I banged out an example for you that functions, it is a TI part it is cortex-m4 based, but not the same chip/board you have I don't have that board/chip handy. Doesn't mean the peripherals are the same with your TI part, but the cortex-m4 handling should be the same.
Mine is the MSP432P401R launchpad. As you should know you want the datasheet for the launchpad, you want the datasheet for the MCU, the technical reference manual for the MCU, the ARM cortex-m4 technical reference manual and the ARMv7-m architectural reference manual before you start.
The code below is completely stand-alone all you need to add is a gnu toolchain from the last 10 years or so for ARM. Completely removes any other interference from other code. Every line of code you add adds risk. If you can get it to work at this level then you know you understand the cpu and peripheral enough to move forward, then adding it to a larger project or adding it to something using a library you add risk with that other code, and can at least have a warm fuzzy feeling that you know this peripheral and how you are using it so if things don't work then you either ported the stand-alone experiment wrong or something in the larger program is interfering.
I use openocd to talk to this part, at the time I first got this board however many years ago (can you even get this board any more?) flashing without their sandbox involved me making my own programs to do that.
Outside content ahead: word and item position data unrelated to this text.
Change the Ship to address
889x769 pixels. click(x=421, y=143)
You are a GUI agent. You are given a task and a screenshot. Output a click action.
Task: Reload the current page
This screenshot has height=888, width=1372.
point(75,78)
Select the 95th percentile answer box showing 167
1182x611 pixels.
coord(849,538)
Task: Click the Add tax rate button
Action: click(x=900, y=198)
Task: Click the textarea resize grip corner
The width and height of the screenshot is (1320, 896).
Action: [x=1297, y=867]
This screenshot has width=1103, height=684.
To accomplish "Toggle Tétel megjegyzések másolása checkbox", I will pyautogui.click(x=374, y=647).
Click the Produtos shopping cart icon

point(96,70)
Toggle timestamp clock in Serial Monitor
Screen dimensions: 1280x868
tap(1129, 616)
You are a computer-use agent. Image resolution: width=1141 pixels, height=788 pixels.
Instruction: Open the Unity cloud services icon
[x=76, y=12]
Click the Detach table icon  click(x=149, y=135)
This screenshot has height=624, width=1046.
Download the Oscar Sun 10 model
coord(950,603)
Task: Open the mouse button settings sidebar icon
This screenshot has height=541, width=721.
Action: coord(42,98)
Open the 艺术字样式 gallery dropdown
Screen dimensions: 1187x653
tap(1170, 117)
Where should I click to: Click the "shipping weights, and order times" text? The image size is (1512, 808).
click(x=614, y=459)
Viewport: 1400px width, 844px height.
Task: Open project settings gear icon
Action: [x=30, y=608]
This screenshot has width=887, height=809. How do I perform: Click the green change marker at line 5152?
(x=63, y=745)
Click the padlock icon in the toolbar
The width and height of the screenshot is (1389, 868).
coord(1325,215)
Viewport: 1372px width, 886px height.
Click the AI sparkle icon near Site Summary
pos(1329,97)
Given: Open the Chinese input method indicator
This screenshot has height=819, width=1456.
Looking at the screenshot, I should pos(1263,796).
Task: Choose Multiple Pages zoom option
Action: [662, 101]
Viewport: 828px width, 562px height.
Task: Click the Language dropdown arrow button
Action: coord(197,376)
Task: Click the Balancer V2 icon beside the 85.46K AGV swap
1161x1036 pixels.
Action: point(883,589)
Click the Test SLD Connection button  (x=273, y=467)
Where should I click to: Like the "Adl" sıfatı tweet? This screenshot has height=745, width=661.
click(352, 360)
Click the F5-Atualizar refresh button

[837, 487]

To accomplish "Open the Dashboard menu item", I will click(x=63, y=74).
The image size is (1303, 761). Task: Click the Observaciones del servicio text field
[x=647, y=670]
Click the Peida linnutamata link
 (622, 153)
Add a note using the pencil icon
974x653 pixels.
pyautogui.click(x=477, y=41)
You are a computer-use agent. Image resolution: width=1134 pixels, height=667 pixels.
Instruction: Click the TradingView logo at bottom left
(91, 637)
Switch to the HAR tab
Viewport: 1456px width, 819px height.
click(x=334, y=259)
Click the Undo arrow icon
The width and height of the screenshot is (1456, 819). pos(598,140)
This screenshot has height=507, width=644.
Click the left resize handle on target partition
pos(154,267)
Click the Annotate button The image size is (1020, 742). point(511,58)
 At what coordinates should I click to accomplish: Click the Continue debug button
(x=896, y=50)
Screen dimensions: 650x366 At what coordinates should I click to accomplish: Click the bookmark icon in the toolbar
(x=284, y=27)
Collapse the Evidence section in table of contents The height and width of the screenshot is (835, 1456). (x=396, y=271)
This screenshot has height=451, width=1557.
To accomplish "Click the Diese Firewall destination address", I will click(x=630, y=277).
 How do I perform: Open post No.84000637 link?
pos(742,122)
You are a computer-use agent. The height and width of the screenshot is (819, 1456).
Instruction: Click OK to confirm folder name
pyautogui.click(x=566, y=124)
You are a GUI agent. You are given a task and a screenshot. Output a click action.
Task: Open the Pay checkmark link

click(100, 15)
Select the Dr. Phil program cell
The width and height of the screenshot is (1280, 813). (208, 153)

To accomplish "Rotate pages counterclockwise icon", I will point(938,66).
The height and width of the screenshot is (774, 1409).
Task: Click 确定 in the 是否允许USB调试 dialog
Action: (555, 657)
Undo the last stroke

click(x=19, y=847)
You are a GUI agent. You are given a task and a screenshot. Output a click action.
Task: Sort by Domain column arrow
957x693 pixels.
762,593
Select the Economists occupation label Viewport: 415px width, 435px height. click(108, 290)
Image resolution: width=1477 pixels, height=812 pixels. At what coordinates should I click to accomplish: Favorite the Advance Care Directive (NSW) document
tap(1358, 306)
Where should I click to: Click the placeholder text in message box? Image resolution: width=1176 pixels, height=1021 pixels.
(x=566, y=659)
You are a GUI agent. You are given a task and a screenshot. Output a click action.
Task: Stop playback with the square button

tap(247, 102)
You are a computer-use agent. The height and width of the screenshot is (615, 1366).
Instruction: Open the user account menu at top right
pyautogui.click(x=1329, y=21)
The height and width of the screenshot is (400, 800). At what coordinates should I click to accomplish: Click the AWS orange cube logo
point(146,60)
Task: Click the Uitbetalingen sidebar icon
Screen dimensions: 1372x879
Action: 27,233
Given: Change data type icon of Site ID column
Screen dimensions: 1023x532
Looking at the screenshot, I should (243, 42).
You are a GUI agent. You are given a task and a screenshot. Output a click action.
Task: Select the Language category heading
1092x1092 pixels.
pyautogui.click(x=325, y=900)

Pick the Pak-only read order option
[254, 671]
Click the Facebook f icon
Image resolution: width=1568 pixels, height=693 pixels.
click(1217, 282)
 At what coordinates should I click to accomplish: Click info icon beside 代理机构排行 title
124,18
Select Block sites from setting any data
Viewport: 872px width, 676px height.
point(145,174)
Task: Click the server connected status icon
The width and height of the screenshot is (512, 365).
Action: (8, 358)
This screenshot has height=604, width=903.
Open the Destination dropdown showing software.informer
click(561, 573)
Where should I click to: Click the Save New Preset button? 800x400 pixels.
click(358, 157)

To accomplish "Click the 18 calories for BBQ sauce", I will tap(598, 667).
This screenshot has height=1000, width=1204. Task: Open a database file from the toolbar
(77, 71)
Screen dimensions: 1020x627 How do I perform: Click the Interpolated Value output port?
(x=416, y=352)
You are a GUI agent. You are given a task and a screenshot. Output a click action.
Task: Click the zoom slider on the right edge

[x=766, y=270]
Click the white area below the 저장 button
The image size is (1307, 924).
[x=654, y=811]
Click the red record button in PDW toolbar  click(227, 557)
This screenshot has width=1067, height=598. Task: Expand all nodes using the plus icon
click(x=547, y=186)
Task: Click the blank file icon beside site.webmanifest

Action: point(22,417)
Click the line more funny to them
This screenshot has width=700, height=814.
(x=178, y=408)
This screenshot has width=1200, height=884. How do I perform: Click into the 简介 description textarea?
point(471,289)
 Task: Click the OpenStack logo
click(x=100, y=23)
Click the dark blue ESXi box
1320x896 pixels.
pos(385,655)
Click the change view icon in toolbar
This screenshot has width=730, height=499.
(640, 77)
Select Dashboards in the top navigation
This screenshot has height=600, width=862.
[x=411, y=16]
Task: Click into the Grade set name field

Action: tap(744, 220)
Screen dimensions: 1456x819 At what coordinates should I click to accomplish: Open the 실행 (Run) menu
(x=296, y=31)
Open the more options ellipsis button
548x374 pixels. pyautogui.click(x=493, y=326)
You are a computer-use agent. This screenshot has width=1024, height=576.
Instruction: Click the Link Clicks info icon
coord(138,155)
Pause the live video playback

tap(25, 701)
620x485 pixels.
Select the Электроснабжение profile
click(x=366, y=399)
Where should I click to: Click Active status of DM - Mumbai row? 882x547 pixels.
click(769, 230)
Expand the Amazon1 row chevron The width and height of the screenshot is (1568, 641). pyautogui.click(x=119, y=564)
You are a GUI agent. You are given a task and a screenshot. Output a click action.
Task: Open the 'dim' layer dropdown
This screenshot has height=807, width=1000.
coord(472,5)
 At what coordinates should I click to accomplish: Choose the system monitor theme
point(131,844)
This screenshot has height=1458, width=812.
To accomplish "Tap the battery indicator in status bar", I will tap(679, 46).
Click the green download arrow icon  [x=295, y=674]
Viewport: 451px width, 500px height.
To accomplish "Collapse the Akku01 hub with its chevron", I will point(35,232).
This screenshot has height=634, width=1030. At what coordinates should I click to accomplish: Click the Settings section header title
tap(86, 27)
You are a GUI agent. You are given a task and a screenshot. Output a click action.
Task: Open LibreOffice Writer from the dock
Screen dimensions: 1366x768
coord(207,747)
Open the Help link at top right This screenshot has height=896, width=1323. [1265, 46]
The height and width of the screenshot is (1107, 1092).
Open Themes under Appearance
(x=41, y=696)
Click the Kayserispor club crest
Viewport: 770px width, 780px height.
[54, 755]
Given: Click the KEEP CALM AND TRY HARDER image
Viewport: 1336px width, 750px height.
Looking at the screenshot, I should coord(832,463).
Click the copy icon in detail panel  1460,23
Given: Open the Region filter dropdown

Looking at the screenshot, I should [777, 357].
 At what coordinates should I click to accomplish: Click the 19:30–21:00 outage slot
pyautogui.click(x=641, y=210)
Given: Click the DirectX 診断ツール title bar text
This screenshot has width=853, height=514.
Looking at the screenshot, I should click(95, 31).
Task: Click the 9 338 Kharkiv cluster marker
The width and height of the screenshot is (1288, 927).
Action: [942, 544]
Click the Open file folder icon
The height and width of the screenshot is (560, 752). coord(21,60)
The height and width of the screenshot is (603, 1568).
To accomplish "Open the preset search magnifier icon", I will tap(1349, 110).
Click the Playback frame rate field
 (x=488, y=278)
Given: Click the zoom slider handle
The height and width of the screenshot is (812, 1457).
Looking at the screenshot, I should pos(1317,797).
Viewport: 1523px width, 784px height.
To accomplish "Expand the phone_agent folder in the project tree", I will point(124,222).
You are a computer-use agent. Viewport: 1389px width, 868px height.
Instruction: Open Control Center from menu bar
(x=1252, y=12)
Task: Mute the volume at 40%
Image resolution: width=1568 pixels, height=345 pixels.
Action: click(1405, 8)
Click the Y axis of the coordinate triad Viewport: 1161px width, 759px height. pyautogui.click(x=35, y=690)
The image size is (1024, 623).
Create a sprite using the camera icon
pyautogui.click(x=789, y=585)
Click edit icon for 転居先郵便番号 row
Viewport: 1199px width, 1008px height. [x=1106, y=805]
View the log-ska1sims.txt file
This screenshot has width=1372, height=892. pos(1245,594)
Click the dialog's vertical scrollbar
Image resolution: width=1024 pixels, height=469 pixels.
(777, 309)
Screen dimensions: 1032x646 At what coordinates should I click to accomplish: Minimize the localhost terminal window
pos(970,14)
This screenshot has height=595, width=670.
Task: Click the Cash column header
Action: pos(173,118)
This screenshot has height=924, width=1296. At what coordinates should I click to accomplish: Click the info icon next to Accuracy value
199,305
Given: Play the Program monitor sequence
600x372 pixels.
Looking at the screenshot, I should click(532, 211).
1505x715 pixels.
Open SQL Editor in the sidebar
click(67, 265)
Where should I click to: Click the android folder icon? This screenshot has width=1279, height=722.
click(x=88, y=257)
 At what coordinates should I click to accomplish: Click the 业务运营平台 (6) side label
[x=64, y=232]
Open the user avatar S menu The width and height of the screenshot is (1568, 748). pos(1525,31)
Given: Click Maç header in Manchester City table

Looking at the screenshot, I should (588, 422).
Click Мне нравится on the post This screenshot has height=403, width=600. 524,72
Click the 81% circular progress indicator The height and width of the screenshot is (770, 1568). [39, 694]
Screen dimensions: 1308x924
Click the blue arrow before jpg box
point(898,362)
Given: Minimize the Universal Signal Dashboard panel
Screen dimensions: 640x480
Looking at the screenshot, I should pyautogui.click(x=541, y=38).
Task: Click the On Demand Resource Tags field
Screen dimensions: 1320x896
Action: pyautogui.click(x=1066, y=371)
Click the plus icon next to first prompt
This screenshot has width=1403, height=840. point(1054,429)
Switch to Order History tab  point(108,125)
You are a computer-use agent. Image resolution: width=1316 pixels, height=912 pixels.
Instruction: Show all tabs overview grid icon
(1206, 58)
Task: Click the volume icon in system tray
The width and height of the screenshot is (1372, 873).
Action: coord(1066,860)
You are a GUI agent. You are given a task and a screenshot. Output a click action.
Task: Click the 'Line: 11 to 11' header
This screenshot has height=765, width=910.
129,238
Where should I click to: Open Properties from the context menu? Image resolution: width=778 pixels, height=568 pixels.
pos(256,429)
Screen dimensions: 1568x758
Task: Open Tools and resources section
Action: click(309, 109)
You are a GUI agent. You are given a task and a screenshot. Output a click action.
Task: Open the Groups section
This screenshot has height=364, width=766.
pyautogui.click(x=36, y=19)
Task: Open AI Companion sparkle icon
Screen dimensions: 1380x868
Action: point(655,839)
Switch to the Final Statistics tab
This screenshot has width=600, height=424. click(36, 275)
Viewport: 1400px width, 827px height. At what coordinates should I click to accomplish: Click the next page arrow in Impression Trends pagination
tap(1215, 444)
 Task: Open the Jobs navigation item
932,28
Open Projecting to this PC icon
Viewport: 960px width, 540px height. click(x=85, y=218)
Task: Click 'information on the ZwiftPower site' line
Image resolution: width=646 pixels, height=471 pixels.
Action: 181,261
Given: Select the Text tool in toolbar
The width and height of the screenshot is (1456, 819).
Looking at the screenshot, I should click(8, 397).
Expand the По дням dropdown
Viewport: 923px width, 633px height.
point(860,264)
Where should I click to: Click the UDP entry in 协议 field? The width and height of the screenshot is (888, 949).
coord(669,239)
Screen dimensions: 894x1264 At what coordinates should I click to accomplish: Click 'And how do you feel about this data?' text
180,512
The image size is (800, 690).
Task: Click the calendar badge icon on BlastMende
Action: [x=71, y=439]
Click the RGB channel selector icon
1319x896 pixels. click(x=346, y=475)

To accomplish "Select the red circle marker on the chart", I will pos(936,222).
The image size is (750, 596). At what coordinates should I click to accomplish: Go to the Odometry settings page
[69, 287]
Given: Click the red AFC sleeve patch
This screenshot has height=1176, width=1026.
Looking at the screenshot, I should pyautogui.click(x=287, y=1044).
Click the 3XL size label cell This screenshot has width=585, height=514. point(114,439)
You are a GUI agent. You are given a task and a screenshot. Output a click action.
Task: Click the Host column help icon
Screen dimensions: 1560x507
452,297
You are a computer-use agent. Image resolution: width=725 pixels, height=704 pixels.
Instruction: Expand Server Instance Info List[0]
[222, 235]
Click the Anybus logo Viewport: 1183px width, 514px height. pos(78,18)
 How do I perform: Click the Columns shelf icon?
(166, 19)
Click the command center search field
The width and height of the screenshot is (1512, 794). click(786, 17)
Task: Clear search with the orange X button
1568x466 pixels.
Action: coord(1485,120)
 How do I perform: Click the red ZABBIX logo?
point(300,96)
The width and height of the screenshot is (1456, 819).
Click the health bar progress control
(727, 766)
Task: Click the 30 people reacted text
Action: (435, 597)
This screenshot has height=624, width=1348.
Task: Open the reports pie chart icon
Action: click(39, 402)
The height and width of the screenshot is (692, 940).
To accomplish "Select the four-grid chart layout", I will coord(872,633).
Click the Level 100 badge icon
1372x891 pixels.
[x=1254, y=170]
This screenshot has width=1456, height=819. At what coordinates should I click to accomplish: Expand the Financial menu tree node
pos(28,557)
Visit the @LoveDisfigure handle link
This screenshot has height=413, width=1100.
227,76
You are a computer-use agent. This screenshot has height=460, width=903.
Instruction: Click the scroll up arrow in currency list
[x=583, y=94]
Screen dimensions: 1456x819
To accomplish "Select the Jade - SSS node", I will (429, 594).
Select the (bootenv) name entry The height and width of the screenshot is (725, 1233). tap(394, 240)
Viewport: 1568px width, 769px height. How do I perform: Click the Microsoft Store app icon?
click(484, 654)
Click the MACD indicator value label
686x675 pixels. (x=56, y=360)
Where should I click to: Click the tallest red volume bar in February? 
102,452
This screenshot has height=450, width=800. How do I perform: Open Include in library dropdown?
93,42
If the (user application) flash is erased then the built in bootloader runs which changes the clocks and other things. So I have programmed the flash to have basically an infinite loop program it turns off the WDT and sits in an infinite loop. So now I can do development in sram using openocd, quite easily
reset halt
load_image notmain.sram.elf
resume 0x01000000
and repeat those three lines each time I want to try another experiment.
I tend to start with an led blinker, use the systick or a timer with the led to determine/confirm the internal clock rate, then move on to the uart, where I have a simple routine that prints hex numbers its a dozen or so lines of code, not horribly massive like printf, does everything I need. When diving into interrupts which no matter how many decades of experience you have are an advanced topic. Ideally you need a way to visualize what is going on. LED in a pinch, but uart is far better. You want to start with the peripheral standalone if possible, polling. In this case I am using TIMER32 number 1. TI's style is to have the memory space addresses in the datasheet then how to use them in the reference manual. TI has both a raw interrupt status register and a masked interrupt status register.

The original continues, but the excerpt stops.